───── RECORDED DATA ─────

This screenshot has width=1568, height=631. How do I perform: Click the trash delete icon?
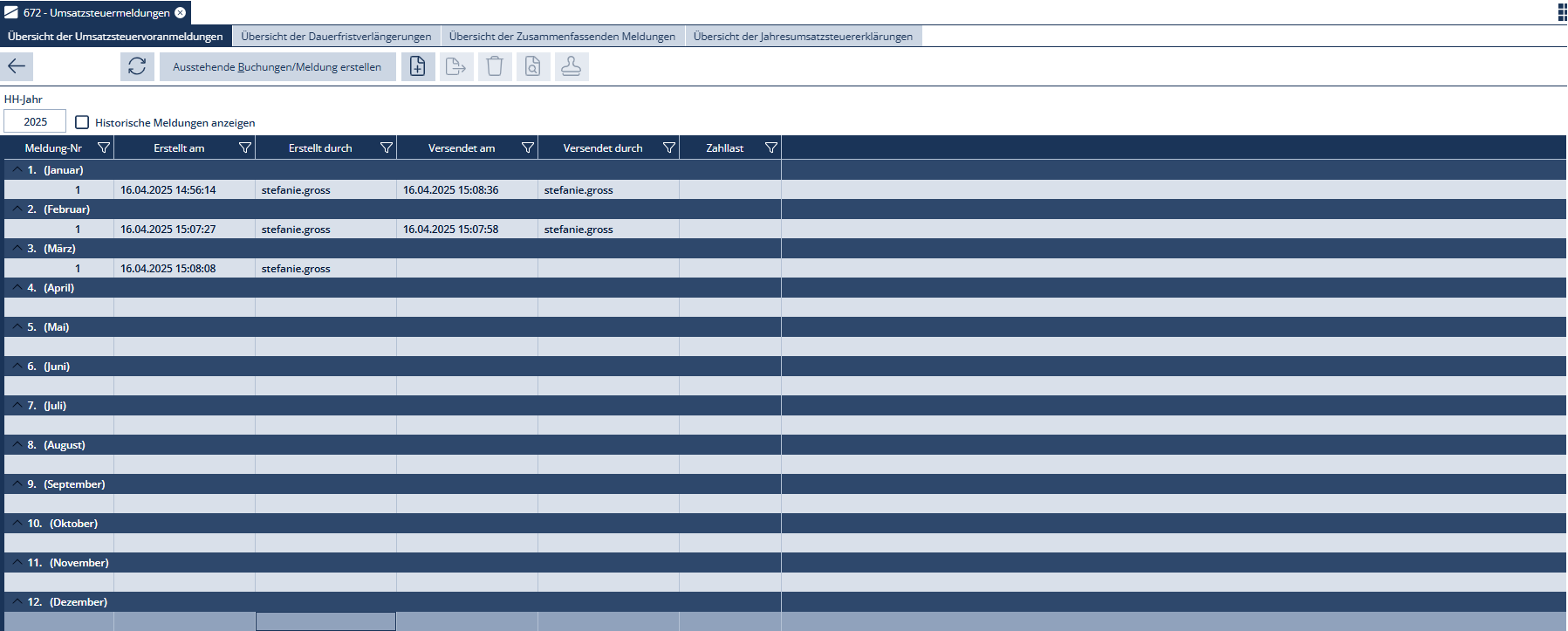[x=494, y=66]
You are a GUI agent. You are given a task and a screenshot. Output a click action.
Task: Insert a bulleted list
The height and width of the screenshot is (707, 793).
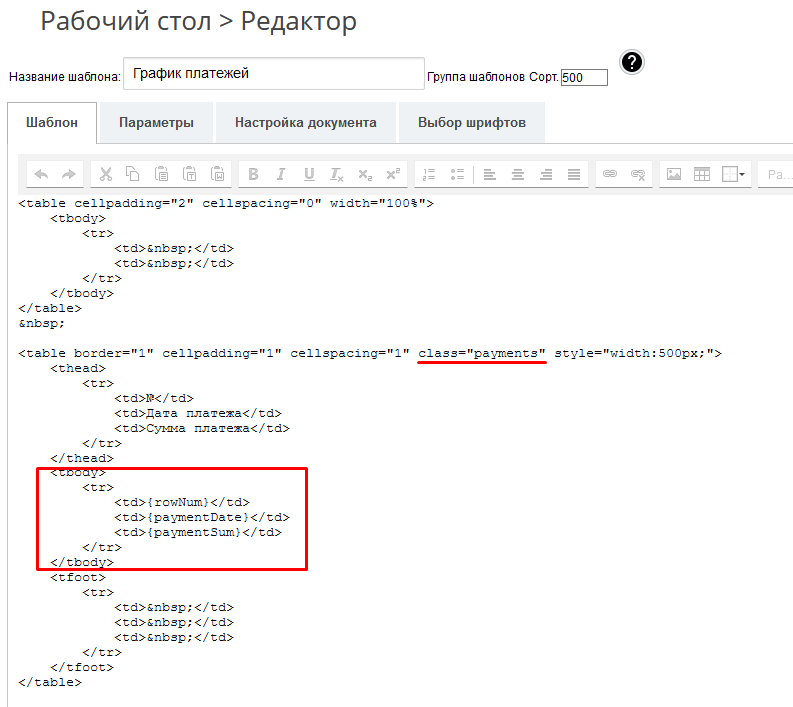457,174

─────

* **EXERCISE OBJECTIVE**
When repeating the material above, keep every line exact and drop all pictures.

* **SOLUTION TO THE PROBLEM**
This screenshot has width=1568, height=631. How do I perform: Click the trash delete icon?
[x=494, y=66]
You are a GUI agent. You are given a task and a screenshot. Output a click action.
Task: Insert a bulleted list
The height and width of the screenshot is (707, 793).
457,174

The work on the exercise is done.